One of these new biobased companies includes Bolt Threads. Bolt Threads is using bioengineering to create new and innovative materials to move towards sustainable fabrics. For example, they are using spider silk for a textile and producing fabrics and garments. It is a remarkably sustainable source for a textile as Bolt Threads is replicating the process spiders use, but on a larger scale. Spider silk is stronger than steel, but as flexible as yarn so the various uses of the new material will be significant. We can potentially even incorporate it into body armor in the future! Bolt Threads has also recently launched a Kickstarter campaign for their unisex tote bag made from mushrooms. The material is similar to leather, but more sustainable in the sense this material can be produced in days versus years if one was to use animal hide to create leather.
Sprout World is another biobased company dedicated to sustainability in a fun and creative way. They launched “a small pencil with a big idea.” Most people will throw away their pencils once they become nubs, but Sprout World is producing pencils that can be planted once you’re done with them to grow flowers, herbs, and vegetables. It is a visible marker to one’s dedication to being environmentally-friendly and reducing our carbon footprint.

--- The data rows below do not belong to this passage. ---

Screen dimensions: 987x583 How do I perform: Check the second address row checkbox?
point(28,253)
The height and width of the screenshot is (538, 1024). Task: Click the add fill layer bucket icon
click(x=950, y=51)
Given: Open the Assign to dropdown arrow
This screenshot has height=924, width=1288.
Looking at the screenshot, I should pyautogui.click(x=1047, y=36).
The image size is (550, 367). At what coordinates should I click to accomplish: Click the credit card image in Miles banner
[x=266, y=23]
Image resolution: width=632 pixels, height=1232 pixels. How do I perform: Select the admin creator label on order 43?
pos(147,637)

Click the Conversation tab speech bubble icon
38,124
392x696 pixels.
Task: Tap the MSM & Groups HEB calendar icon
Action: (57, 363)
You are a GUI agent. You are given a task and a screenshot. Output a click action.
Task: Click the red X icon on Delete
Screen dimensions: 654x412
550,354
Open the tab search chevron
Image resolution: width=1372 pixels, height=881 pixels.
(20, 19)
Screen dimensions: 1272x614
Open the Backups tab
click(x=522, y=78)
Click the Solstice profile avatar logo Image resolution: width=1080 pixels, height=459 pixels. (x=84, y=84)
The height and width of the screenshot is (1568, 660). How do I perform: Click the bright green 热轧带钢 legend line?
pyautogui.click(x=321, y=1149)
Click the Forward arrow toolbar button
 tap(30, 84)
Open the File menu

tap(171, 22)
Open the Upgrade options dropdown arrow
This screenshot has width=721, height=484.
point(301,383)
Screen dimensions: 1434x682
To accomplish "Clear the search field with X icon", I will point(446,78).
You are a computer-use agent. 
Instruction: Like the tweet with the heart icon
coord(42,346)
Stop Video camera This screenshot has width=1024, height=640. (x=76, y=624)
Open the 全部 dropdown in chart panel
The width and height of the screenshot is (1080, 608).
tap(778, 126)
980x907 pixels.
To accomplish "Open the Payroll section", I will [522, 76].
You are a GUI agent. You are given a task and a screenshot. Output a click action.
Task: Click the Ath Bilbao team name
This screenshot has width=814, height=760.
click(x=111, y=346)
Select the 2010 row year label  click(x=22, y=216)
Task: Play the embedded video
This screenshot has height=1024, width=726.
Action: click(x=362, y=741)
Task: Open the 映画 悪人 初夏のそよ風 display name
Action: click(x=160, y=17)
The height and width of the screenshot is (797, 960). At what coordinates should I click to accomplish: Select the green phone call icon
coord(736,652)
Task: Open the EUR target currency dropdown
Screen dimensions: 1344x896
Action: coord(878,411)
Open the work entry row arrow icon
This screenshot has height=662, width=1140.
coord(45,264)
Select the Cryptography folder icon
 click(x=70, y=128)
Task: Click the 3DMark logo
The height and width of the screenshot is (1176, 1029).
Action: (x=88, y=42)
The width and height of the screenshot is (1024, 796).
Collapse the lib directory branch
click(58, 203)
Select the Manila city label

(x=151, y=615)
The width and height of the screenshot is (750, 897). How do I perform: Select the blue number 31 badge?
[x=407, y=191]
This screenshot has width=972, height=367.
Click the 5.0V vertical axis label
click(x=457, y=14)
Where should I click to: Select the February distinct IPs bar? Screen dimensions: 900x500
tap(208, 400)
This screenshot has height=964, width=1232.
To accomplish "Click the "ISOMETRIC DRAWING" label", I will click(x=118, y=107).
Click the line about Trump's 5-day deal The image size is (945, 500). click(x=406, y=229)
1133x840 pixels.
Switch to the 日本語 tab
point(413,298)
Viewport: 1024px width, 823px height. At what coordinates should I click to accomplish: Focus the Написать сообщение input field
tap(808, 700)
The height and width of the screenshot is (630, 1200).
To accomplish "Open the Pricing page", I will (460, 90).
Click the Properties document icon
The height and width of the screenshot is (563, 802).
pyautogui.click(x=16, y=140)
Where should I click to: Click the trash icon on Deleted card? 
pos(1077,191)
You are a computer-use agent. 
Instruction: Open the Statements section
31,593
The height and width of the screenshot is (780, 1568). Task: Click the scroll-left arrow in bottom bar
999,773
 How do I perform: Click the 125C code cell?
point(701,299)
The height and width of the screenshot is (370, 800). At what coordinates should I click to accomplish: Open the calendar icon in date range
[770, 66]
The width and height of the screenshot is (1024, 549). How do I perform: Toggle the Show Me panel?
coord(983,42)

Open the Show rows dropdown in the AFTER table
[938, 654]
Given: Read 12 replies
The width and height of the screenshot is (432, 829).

With all the new biobased companies being founded, it is easy to overlook established companies that are doing their part to reduce their CO2 emissions. OBIC recently spoke to Brad Rogers, Packaging Department Senior Manager with PepsiCo, a multinational company making products such as Pepsi, Frito-Lay, Mountain Dew, etc. Brad told us PepsiCo is looking to lower their greenhouse gas emissions by 20% by the year 2025, while taking into account the company’s projected growth. Coca-Cola is also seeking to reduce their carbon footprint by 25% by the year 2020. As of 2017, they are 19% of the way towards their goal.
The implications of going biobased are enormous. There are many biobased companies seeking to expand the bioeconomy in new and innovative ways. The few I have highlighted are among many doing their part to reduce their carbon emissions for a more sustainable world. As resources are slowly becoming more expensive and scarce, more companies will turn towards biobased alternatives. For example, Dasani water bottles are 30% biobased already, and the remaining 70% is recycled plastic. Also, Apple’s newest iPhones are incorporating 35% recycled plastic in speaker enclosures, and 32% biobased plastic in their frames. Biobased products are around us already, but we are not even aware of it. As more companies are seeking to be sustainable, we will see a rise in the bioeconomy and manufacturing of biobased products.